Mark Feinsand of MLB.com reports that the Chicago White Sox are talking to the Boston Red Sox about a trade that would send David Price to the south side. Should the White Sox be looking at doing this?
Price, 34, is coming off an injury-plagued 2019 season in which he only made 22 starts, missing almost a month due to a left wrist TFCC cyst.
When he was healthy, the left-hander compiled a 4.28 ERA, 3.62 FIP, and 1.314 WHIP with 10.7 K/9 as compared to 2.7 BB/9.
With the Boston Red Sox looking to get under the luxury tax, the team has explored trading Price and his salary with the White Sox showing interest in such a deal.
Any team that acquires him will have to be comfortable with the fact Price is set to make $32 million each of the next three seasons as detailed on Spotrac.
For someone who will be 37 by the end of that deal, any team taking him on is taking a major gamble.
His health and talent could get significantly worse by then and $32 million is a lot of money to pay for any player.
If his quality falls down to a fifth starter by the end of the contract, he’ll be absurdly overpaid and his deal could become a burden on the franchise at a time when Yoan Moncada, Lucas Giolito, and other young players on the team could become expensive.
One reason to be encouraged about Price is that his strikeout rate was the highest of his career, which suggests he’s not skipping a beat in his ability to get hitters out despite his advancing age.
Now, decline sometimes happens rapidly and he could easily be someone to watch from season-to-season in that regard. But at this moment, there are not many warning signs of that happening soon other than maybe his injury issues in 2017 (left elbow inflammation) and 2019.

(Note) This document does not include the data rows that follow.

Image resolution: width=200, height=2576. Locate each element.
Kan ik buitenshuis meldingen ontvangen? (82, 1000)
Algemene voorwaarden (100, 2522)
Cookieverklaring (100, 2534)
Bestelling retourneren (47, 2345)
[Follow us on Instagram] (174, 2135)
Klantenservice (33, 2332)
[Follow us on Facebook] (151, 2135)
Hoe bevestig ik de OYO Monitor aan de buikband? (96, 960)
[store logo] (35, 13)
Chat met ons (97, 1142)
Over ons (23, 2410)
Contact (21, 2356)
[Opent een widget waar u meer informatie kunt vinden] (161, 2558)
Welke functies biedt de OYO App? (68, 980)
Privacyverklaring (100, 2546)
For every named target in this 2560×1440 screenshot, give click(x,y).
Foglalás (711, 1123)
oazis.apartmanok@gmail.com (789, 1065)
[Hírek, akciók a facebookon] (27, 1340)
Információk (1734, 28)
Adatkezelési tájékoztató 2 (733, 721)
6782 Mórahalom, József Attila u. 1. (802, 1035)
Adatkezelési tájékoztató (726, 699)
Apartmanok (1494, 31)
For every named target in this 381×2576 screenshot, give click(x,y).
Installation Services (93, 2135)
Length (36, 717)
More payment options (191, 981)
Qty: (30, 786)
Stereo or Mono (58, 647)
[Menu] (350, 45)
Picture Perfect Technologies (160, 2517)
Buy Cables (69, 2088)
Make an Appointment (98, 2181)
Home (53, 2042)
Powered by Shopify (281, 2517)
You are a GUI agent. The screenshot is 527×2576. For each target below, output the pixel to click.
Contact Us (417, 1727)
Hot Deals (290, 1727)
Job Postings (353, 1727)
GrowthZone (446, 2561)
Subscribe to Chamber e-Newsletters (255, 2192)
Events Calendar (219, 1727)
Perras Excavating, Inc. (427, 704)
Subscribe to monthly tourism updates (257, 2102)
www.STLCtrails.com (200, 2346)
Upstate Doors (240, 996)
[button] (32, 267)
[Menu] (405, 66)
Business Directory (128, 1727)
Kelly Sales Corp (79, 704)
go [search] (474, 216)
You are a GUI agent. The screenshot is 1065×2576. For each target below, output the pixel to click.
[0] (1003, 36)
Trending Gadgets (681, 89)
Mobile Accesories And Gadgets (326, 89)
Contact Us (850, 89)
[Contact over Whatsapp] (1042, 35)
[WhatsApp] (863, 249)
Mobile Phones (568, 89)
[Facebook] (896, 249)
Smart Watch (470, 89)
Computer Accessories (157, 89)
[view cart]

With all of this being considered, the way the White Sox should approach trade negotiations is that they should give the Red Sox a choice.
They can either chip in significant money in the deal and get a top prospect (not named Luis Robert or Nick Madrigal) or they can have the White Sox pay his contract and not expect top-echelon prospects in return.
If they refuse to work within those parameters, then a deal is simply not worth it for the White Sox as they can simply just turn to the free agent market and sign an arm like Dallas Keuchel who will get less money annually, but might not have the extensive and impressive track record of success that Price has.